Records from a dataset
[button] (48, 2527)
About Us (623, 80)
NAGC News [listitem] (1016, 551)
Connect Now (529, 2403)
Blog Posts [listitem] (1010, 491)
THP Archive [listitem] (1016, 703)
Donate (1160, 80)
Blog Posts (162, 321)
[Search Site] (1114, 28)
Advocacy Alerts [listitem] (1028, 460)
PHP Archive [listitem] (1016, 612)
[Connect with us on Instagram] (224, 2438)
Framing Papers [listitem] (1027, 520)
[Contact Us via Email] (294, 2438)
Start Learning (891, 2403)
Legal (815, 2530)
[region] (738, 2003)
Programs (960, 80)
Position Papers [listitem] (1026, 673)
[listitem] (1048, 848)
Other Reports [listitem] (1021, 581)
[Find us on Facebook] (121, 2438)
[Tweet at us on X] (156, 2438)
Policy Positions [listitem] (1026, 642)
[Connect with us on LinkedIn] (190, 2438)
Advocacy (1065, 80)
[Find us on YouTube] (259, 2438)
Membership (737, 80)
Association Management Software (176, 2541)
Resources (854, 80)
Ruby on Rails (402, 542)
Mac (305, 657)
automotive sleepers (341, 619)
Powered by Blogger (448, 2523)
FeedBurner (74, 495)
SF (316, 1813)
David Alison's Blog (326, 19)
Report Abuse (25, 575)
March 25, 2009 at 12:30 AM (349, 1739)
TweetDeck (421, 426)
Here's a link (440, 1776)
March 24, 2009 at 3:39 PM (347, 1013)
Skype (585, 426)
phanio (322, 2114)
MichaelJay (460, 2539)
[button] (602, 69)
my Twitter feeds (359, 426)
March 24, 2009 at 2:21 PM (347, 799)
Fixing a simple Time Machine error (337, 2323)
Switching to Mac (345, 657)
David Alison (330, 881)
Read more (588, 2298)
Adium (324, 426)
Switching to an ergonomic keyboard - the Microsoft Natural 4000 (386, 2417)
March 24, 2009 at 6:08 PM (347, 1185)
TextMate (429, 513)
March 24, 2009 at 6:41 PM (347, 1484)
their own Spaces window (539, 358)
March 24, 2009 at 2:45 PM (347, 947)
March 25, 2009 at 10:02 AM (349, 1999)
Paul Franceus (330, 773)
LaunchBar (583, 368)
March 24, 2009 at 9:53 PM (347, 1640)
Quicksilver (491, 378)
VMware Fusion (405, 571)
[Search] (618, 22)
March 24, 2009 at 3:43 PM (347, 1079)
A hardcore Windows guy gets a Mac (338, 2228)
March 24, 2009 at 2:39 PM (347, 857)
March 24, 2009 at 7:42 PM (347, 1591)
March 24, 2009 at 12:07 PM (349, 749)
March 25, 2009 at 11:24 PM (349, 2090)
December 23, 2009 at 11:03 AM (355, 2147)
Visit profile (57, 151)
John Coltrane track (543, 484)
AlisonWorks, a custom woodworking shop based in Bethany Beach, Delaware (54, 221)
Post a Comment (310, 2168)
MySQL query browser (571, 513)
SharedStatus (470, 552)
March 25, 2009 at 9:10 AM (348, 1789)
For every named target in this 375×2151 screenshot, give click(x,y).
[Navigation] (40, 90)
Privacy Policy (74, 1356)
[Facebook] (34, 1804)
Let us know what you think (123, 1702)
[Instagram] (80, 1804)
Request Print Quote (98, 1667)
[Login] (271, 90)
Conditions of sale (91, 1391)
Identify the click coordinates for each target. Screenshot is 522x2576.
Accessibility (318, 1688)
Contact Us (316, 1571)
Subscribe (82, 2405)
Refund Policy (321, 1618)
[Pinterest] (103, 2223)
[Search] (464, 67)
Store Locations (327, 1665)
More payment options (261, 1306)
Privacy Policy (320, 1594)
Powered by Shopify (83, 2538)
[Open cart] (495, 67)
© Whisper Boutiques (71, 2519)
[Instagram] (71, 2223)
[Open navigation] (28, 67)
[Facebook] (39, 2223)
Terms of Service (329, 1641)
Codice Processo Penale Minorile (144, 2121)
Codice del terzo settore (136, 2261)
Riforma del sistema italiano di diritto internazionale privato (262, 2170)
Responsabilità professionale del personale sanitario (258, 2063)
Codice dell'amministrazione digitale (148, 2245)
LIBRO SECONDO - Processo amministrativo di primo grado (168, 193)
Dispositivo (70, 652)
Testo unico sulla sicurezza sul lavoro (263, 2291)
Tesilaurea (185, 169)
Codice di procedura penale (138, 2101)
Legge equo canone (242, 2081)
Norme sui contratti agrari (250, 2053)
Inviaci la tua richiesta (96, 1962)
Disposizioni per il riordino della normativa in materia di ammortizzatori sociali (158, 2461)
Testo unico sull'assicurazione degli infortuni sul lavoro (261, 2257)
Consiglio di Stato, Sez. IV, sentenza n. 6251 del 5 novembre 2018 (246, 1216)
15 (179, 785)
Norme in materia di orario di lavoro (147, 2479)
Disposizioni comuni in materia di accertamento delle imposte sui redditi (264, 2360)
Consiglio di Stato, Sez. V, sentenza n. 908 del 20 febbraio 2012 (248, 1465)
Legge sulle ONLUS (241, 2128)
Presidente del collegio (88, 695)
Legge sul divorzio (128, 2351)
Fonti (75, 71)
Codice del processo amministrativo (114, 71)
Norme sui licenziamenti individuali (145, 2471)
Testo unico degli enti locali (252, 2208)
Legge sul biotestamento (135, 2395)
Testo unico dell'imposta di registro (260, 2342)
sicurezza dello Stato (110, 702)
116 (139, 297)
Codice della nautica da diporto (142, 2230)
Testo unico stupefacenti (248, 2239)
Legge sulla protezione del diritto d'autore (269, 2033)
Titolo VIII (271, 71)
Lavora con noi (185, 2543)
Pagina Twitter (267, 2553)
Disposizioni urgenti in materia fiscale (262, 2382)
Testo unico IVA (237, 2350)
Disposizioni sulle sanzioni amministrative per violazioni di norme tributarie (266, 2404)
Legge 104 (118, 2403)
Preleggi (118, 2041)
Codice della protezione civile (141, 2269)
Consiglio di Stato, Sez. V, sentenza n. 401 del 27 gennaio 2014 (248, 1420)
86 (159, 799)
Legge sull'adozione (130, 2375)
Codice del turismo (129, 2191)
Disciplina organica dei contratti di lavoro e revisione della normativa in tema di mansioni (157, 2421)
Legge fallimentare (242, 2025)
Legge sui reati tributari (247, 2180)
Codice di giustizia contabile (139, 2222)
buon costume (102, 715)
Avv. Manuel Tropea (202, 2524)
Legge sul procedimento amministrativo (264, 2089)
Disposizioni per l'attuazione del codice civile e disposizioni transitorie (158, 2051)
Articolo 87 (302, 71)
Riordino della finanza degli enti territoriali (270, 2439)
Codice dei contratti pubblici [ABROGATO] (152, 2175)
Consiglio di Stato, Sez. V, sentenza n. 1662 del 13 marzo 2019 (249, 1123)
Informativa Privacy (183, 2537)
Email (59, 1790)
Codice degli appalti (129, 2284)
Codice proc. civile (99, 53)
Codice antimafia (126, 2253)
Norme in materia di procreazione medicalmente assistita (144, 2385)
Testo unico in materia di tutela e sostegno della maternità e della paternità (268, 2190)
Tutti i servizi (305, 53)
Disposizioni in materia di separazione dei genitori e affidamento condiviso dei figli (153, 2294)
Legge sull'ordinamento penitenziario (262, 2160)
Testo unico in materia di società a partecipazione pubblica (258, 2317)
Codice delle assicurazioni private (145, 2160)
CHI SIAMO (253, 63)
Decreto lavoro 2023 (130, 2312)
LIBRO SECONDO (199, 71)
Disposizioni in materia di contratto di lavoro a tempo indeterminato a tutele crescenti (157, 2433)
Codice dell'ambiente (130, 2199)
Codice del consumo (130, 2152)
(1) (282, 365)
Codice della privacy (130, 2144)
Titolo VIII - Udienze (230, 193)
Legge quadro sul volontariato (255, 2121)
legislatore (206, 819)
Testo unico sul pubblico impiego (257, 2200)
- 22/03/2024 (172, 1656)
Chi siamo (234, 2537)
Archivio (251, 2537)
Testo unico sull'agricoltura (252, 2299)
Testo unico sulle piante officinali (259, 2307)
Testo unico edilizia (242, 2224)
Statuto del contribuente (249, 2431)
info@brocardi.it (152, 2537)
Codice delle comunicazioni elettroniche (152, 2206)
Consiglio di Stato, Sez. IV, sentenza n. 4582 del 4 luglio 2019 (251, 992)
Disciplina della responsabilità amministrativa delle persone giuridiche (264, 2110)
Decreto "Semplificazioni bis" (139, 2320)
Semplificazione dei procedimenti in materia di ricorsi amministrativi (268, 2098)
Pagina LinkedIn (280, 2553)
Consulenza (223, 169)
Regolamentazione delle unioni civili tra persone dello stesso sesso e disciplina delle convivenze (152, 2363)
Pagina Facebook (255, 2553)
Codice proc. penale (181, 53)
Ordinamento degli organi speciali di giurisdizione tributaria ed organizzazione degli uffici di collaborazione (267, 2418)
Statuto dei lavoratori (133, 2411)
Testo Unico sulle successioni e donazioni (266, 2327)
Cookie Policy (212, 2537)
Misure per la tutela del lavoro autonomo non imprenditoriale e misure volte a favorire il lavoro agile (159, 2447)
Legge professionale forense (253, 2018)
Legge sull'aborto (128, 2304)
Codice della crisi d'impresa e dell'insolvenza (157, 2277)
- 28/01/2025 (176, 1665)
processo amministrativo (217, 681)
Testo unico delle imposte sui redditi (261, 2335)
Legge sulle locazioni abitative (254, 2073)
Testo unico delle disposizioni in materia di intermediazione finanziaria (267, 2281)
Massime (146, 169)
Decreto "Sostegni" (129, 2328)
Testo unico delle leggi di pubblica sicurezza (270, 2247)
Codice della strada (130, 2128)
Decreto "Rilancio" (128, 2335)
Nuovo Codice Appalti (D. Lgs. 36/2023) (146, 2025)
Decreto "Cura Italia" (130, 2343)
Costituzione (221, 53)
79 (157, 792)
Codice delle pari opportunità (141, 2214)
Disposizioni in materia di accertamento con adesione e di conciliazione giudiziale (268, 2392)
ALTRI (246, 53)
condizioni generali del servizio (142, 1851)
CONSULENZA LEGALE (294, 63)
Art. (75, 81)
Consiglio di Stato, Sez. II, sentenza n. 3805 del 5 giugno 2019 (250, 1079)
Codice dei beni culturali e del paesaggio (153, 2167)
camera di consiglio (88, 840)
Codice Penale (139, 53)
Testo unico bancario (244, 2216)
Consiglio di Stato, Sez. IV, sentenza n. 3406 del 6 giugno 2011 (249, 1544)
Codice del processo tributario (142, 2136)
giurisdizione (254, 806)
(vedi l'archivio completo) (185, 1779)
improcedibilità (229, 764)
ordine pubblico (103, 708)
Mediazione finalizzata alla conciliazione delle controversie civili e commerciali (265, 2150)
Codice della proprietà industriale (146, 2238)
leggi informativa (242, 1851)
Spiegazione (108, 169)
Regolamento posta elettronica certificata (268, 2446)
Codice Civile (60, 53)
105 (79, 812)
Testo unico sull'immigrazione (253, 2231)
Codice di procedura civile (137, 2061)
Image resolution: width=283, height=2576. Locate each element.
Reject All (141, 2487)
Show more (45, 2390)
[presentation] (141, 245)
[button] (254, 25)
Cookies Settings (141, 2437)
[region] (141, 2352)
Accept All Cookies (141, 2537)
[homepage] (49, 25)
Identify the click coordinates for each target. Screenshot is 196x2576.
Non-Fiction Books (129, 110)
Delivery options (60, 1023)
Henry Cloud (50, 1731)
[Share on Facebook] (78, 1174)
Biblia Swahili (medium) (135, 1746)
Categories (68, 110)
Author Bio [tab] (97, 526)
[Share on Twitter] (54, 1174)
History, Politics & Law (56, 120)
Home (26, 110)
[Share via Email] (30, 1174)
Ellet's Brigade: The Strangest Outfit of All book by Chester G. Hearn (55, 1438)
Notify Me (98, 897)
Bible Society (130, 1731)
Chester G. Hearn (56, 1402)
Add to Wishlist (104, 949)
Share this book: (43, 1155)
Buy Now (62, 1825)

Your instructions
Will you return exactly the lines above from the one with "Programs (960, 80)" down to the one with "[Connect with us on LinkedIn] (190, 2438)", counting both as part of the range?

Result of this exercise
Programs (960, 80)
Position Papers [listitem] (1026, 673)
[listitem] (1048, 848)
Other Reports [listitem] (1021, 581)
[Find us on Facebook] (121, 2438)
[Tweet at us on X] (156, 2438)
Policy Positions [listitem] (1026, 642)
[Connect with us on LinkedIn] (190, 2438)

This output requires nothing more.